RPG Review: Adventures in Arkham Country
I must note, off the bat, that I haven’t ever used this book in game, though I have thumbed through it.
The book is hailed on the cover as “Five classic adventures set in Lovecraft country, including visits to Arkham, Dunwich & Kingsport”. It is designed for players playing in the 1920′s, but it can easily be adapted to the modern age.
Each adventure begins with a prologue of the backstory for the GM (or Keeper, as CoC refers to it) followed by an Investigator Introduction, which is mainly for the Keeper to read to the Investigators. Following that is some Keeper’s Information, which is information that only the Keeper should be privy to. There are a few handouts throughout, but some should probably be retyped to make them look more realistic (in the first adventure, ‘A Happy Family’, there is what’s supposed to be a note from Jonathan Whitelock, but it takes up only half the page, and would look much better if the players were handed a handmade letter.
There are useful maps throughout of each location, as well as creepy and inspiring artwork.
There’s some great background information that could be used for any CoC game, including a great map of Arkham, a map and description of Dunwich Country,and even a map and description of Arkham Sanitarium (a useful location for any Keeper of CoC).
One of the adventures (the longest one in the book), “With Malice Afterthought”, includes some phenomenal rules for simulating an entire court case, and has a whole table for adding up the defense and prosecution’s cases.

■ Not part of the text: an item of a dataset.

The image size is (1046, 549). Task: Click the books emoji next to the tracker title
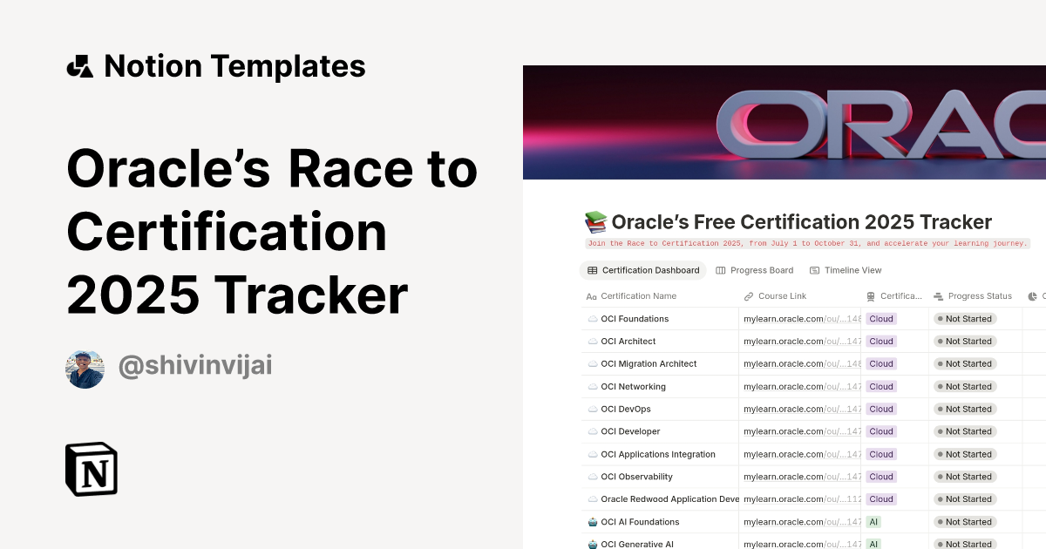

I think for anyone running a Chaosium Call of Cthulhu game, it’s definitely worth getting, whether you’re playing in the 1920s or in the modern day. You don’t even have to run the adventures presented here; there’s enough material for use outside of these adventures. For anyone else, I suppose if you’re running D20 CoC, the adventures are all usable, you just need to adapt the rules over. But the book is really no use to anyone running another game.